** Start Raw records **

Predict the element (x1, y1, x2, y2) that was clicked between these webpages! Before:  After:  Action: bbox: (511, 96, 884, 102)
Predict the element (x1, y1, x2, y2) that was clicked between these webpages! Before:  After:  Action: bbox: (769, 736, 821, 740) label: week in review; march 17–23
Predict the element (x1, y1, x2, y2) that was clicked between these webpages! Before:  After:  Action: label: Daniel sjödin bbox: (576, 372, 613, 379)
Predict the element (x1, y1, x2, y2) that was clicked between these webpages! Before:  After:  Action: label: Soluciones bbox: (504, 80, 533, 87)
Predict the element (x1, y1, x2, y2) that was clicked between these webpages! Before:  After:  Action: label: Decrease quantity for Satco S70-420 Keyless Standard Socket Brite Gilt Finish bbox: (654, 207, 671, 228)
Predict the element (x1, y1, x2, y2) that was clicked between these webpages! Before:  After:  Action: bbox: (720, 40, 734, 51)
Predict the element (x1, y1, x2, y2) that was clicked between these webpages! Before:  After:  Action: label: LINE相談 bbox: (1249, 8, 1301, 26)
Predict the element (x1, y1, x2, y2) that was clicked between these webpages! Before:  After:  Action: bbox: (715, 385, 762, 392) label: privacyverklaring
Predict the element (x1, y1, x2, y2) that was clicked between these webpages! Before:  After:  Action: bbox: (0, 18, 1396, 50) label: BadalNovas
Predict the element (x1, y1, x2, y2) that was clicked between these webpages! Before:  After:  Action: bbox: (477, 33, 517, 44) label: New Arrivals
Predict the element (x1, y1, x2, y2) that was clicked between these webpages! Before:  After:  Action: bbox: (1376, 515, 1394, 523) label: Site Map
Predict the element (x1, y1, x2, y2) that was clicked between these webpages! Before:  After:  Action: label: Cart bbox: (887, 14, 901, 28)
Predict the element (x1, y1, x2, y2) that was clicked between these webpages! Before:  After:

** End Raw records **

Please output the lines above as a JSON list of strings, one string per line, with blank lines left out.

[
  "Predict the element (x1, y1, x2, y2) that was clicked between these webpages! Before:  After:  Action: bbox: (511, 96, 884, 102)",
  "Predict the element (x1, y1, x2, y2) that was clicked between these webpages! Before:  After:  Action: bbox: (769, 736, 821, 740) label: week in review; march 17–23",
  "Predict the element (x1, y1, x2, y2) that was clicked between these webpages! Before:  After:  Action: label: Daniel sjödin bbox: (576, 372, 613, 379)",
  "Predict the element (x1, y1, x2, y2) that was clicked between these webpages! Before:  After:  Action: label: Soluciones bbox: (504, 80, 533, 87)",
  "Predict the element (x1, y1, x2, y2) that was clicked between these webpages! Before:  After:  Action: label: Decrease quantity for Satco S70-420 Keyless Standard Socket Brite Gilt Finish bbox: (654, 207, 671, 228)",
  "Predict the element (x1, y1, x2, y2) that was clicked between these webpages! Before:  After:  Action: bbox: (720, 40, 734, 51)",
  "Predict the element (x1, y1, x2, y2) that was clicked between these webpages! Before:  After:  Action: label: LINE相談 bbox: (1249, 8, 1301, 26)",
  "Predict the element (x1, y1, x2, y2) that was clicked between these webpages! Before:  After:  Action: bbox: (715, 385, 762, 392) label: privacyverklaring",
  "Predict the element (x1, y1, x2, y2) that was clicked between these webpages! Before:  After:  Action: bbox: (0, 18, 1396, 50) label: BadalNovas",
  "Predict the element (x1, y1, x2, y2) that was clicked between these webpages! Before:  After:  Action: bbox: (477, 33, 517, 44) label: New Arrivals",
  "Predict the element (x1, y1, x2, y2) that was clicked between these webpages! Before:  After:  Action: bbox: (1376, 515, 1394, 523) label: Site Map",
  "Predict the element (x1, y1, x2, y2) that was clicked between these webpages! Before:  After:  Action: label: Cart bbox: (887, 14, 901, 28)",
  "Predict the element (x1, y1, x2, y2) that was clicked between these webpages! Before:  After:"
]